Introducing embedded function calling and a new ai-utils package

Today, we’re excited to announce a novel way to do function calling that co-locates LLM inference with function execution, and a new ai-utils package that upgrades the developer experience for function calling.

This is a follow-up to our mid-June announcement for traditional function calling, which allows you to leverage a Large Language Model (LLM) to intelligently generate structured outputs and pass them to an API call. Function calling has been largely adopted and standardized in the industry as a way for AI models to help perform actions on behalf of a user.

Our goal is to make building with AI as easy as possible, which is why we’re introducing a new @cloudflare/ai-utils npm package that allows developers to get started quickly with embedded function calling. These helper tools drastically simplify your workflow by actually executing your function code and dynamically generating tools from OpenAPI specs. We’ve also open-sourced our ai-utils package, which you can find on GitHub.
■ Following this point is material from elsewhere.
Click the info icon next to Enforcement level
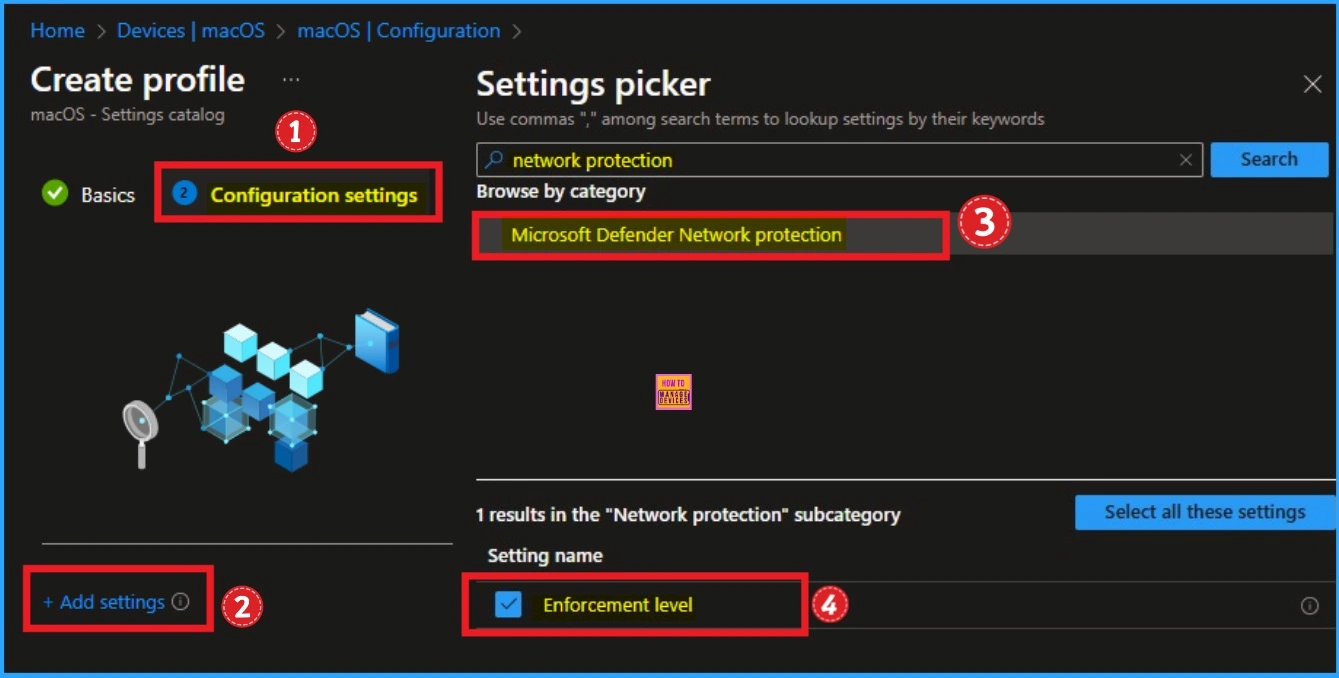This screenshot has width=1339, height=678. click(x=1311, y=605)
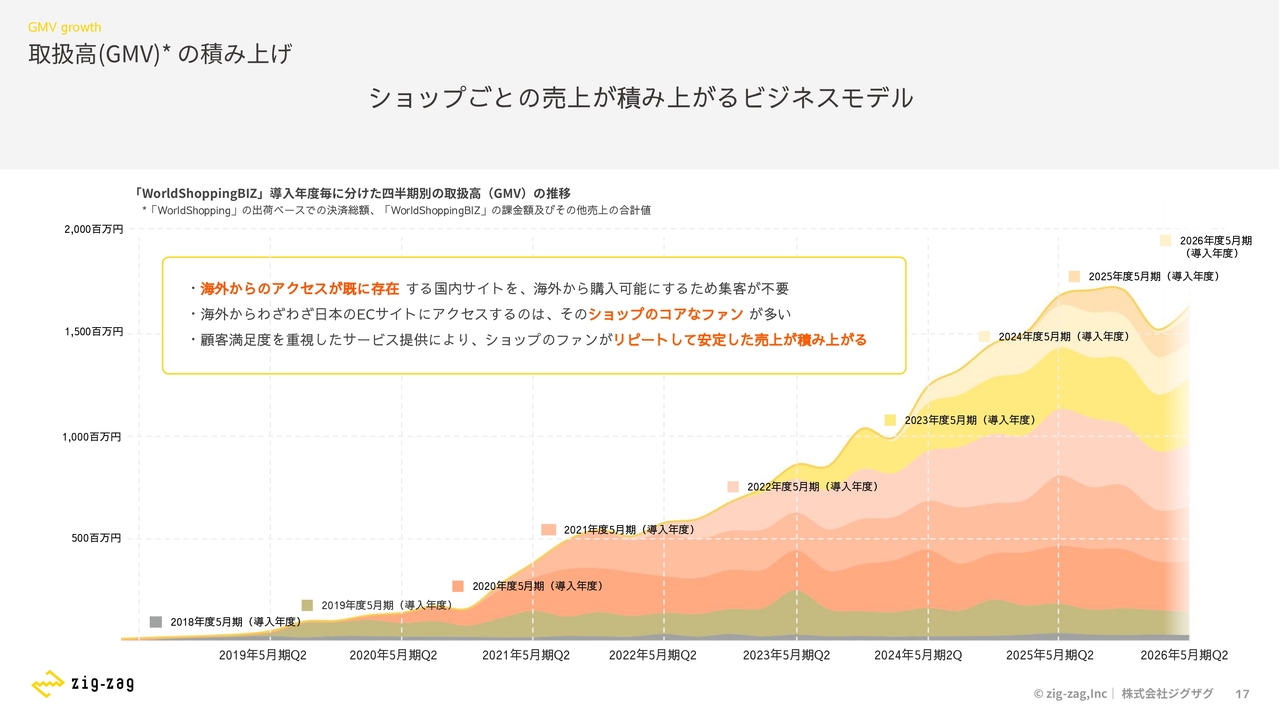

With both embedded function calling and our ai-utils, you’re one step closer to creating intelligent AI agents, and from there, the possibilities are endless.

Why Cloudflare’s AI platform?

OpenAI has been the gold standard when it comes to having performant model inference and a great developer experience. However, they mostly support their closed-source models, while we want to also promote the open-source ecosystem of models. One of our goals with Workers AI is to match the developer experience you might get from OpenAI, but with open-source models.

There are other open-source inference providers out there like Azure or Bedrock, but most of them are focused on serving inference and the underlying infrastructure, rather than being a developer toolkit. While there are external libraries and frameworks like AI SDK that help developers build quickly with simple abstractions, they rely on upstream providers to do the actual inference. With Workers AI, it’s the best of both worlds – we offer open-source model inference and a killer developer experience out of the box.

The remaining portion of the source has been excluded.